Chapter 11 – Within-Subjects Designs and the Paired-Samples *t*-Test
====================================================================

In Chapter 8, you learned the logic of hypothesis testing using a simulation-based
one-sample *t*-test.

In Chapter 9, you connected that simulation intuition to the analytic one-sample
*t*-test and 95% confidence intervals for a single mean.

In Chapter 10, you extended those ideas to comparing **two independent groups**
using the independent-samples *t*-test (pooled vs. Welch). That was a classic
**between-subjects** design: each person appeared in only one condition.

In this chapter, we move to **within-subjects** designs. Instead of asking
whether two different groups of people differ, we ask whether the **same people
change over time** or across conditions.

Our goals are to help you:

* understand when a paired-samples *t*-test is appropriate,
* see why within-subjects designs can be more statistically powerful,
* recognize design threats specific to repeated measures
  (practice, fatigue, carryover),
* understand basic counterbalancing strategies, and
* run and interpret a paired-samples *t*-test using PyStatsV1.

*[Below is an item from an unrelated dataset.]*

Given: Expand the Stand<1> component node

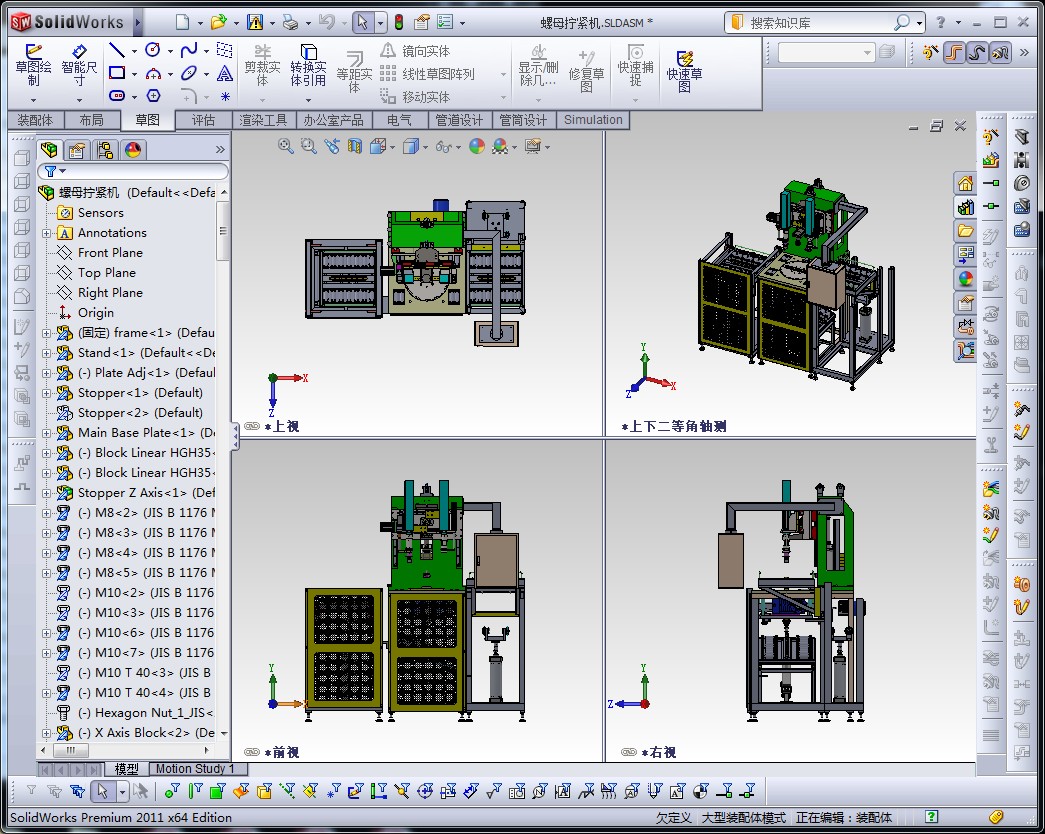Looking at the screenshot, I should coord(46,353).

Design Logic: Repeated Measures and Matched-Subjects
----------------------------------------------------

Suppose a lab wants to know whether a short training module improves
performance on a problem-solving test. Each participant completes the test:

* once **before** the training (pre-test), and
* once **after** the training (post-test).

We record a continuous score (for example, number of problems solved). The key
design feature is:

    The same people produce both the pre and post scores.

This is a **within-subjects** (or **repeated-measures**) design. A closely
related idea is a **matched-subjects** design, where participants are paired on
important characteristics (for example, age, IQ, baseline performance) and each
member of the pair receives a different condition. Analytically, each pair is
treated like a "unit", similar to a person measured twice.

In both cases, the data naturally form **pairs**:

* (pre, post) for each participant, or
* (score in condition A, score in condition B) for each matched pair.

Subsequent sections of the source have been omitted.